2016-01-20
Illumos's ZFS prefetching has recently become less superintelligent than it used to be
Several years ago (in 2012) I wrote How ZFS file prefetching seems to work, which discussed how ZFS prefetching worked at the time. As you may have guessed from the title of this entry, things have recently changed, at least in Illumos and other things built on the open source ZFS code (which includes the very latest ZFS on Linux). The basic change is Illumos 5987 - zfs prefetch code needs work, which landed in mainstream Illumos in early September of 2015, appears to have made it into FreeBSD trunk shortly afterwards, and which made it into ZFS on Linux only in late December.

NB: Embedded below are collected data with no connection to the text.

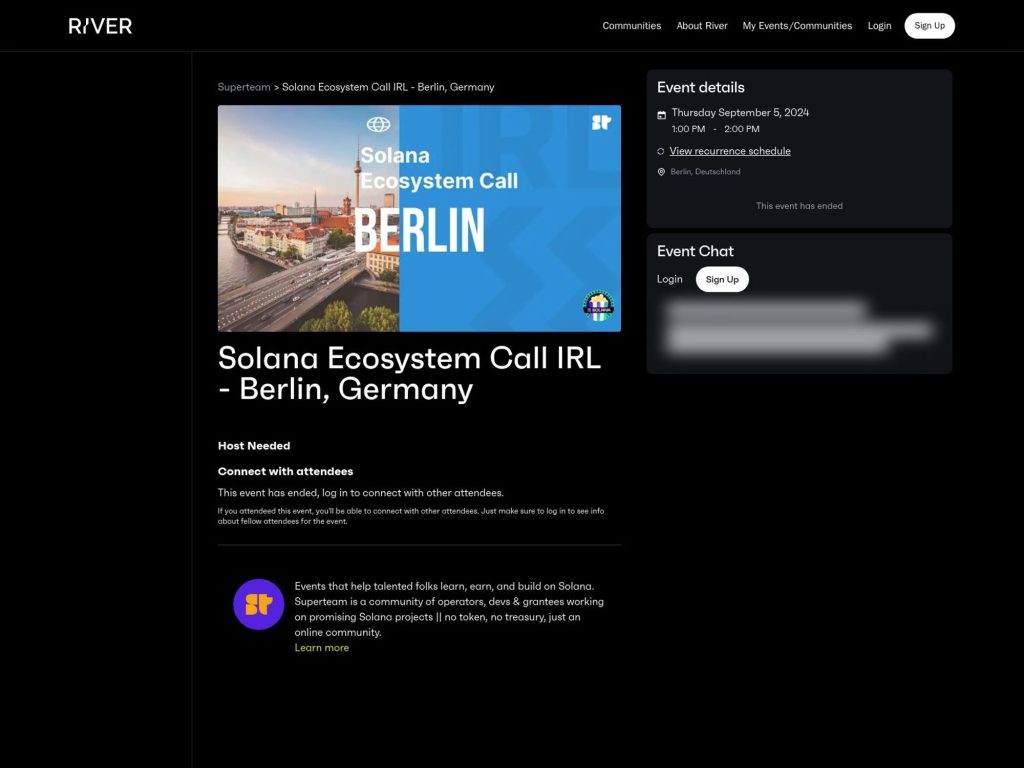Image resolution: width=1024 pixels, height=768 pixels.
Task: Click the Solana badge on the banner corner
Action: coord(598,305)
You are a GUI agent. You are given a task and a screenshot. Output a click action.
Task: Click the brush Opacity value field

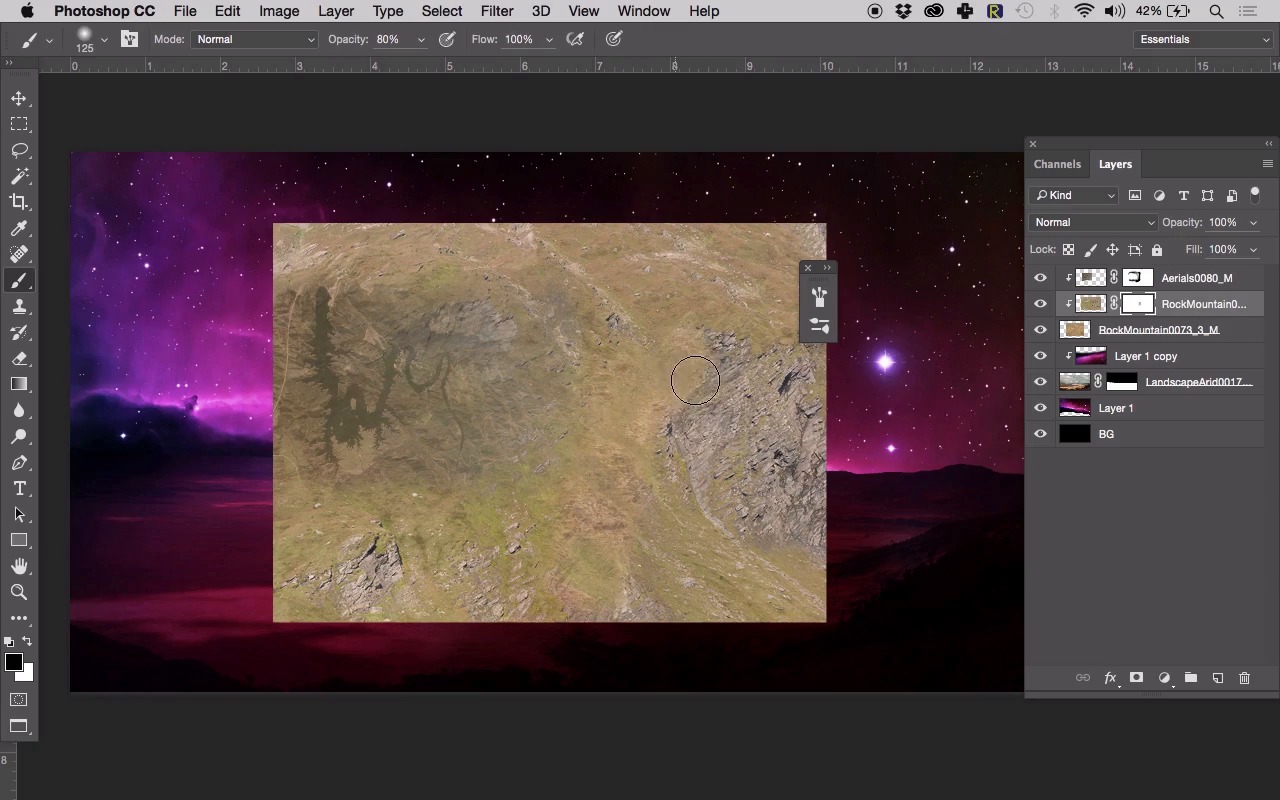tap(392, 39)
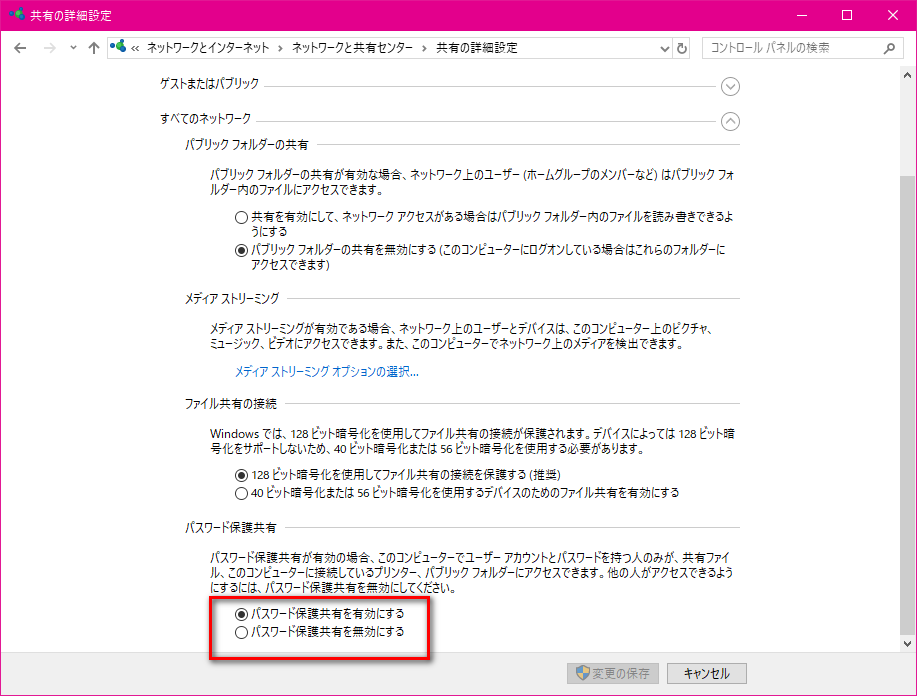Click the コントロール パネルの検索 search field
The image size is (917, 696).
coord(790,48)
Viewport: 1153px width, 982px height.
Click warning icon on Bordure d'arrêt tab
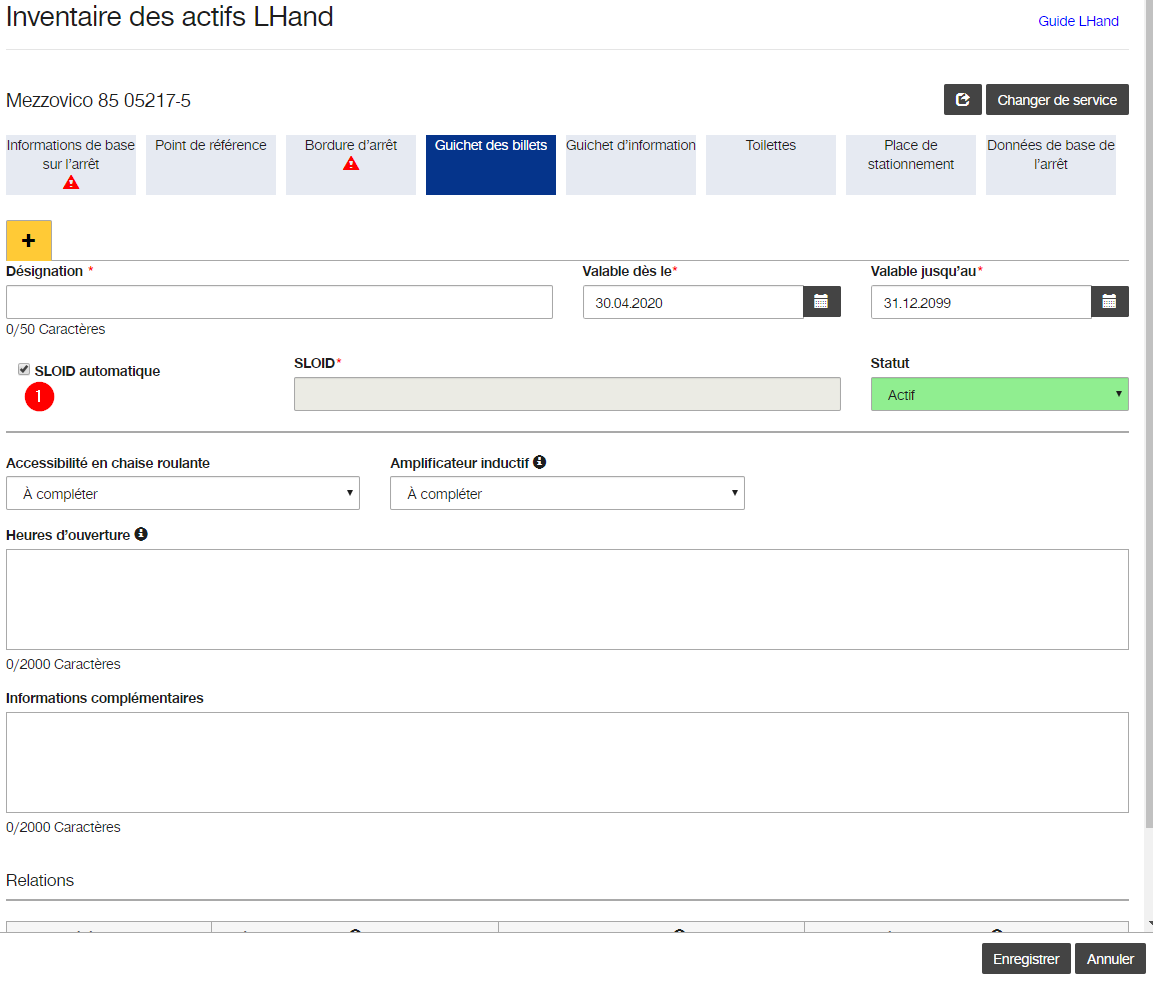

The old code detected up to 8 streams (by default) of forward and reverse reads that were either straight sequential or strided (eg 'read every fourth block'). The new code still has 8 streams, but each stream now only matches sequential forward reads. This makes ZFS prefetching much easier to avoid and makes the code much easier to follow. I suspect that it won't have much effect on real workloads, although you never know; maybe there's real code that does strided forward reads or the like.
(There is also a tunable change; zfetch_max_distance
replaces
zfetch_block_cap
as the limit on the amount of data that will
be prefetched for a single stream. It's in bytes and defaults to
8 MBytes.)
Unfortunately the largest single drawback of ZFS prefetching still remains: prefetching (still) doesn't notice if the data it read in gets discarded from the ARC before it could be used. Just as before, as long as you're reading sequentially from the file, it will keep prefetching more and more data. Nor do streams time out if the file hasn't been touched at all in a while; each ZFS dnode may have up to eight of them hanging around basically forever, waiting patiently to match against the next read and restart prefetching (perhaps very large prefetching, as the amount of data to be prefetched never shrinks as far as I can see).
(That streams are per dnode instead of per open file handle does help explain why ZFS wants up to eight of them, since the dnode is shared across everyone who has the file open. If multiple people have the same file open and are reading from it sequentially (perhaps in different spots), it's good if they all get prefetched.)